PROBLEM DESCRIPTION: Restate all of the entries exactly, dropping any pictures they hold.

AVAILABLE DATA:

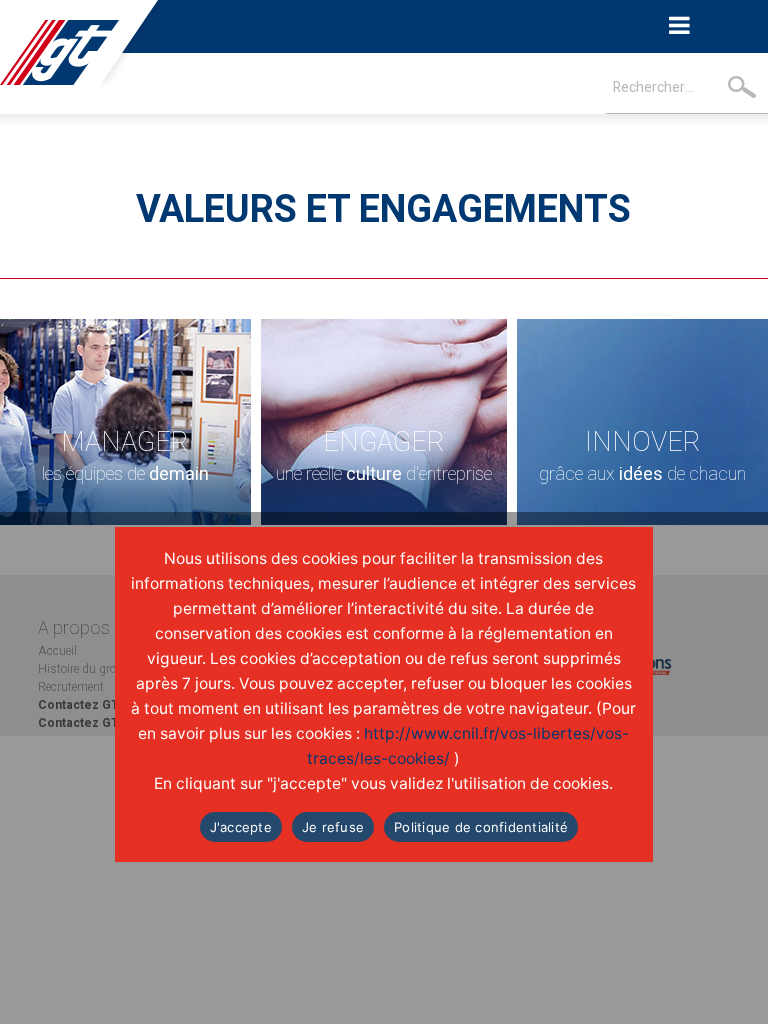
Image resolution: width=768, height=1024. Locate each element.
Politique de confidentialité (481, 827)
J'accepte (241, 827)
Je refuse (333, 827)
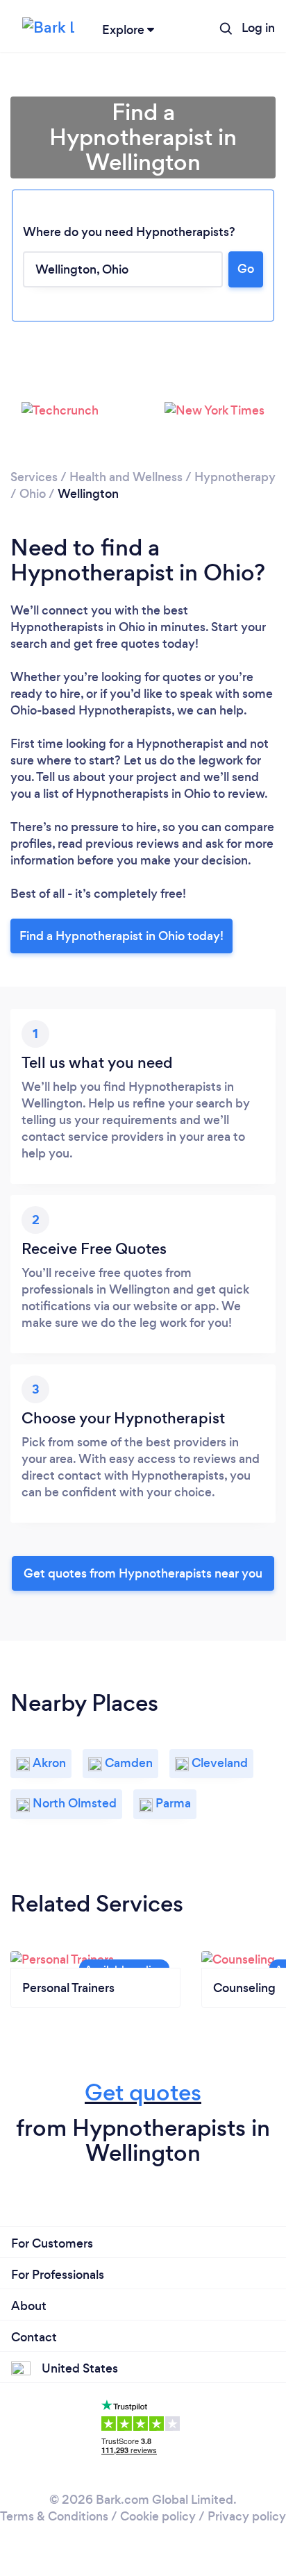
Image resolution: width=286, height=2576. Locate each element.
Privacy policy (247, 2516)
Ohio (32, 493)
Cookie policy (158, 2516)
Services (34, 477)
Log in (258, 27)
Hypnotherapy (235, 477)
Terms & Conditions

FINISHED TASK:
Image resolution: width=768, height=1024. Locate each element.
Politique de confidentialité (481, 827)
J'accepte (241, 827)
Je refuse (333, 827)
Image resolution: width=286, height=2576. Locate each element.
Privacy policy (247, 2516)
Ohio (32, 493)
Cookie policy (158, 2516)
Services (34, 477)
Log in (258, 27)
Hypnotherapy (235, 477)
Terms & Conditions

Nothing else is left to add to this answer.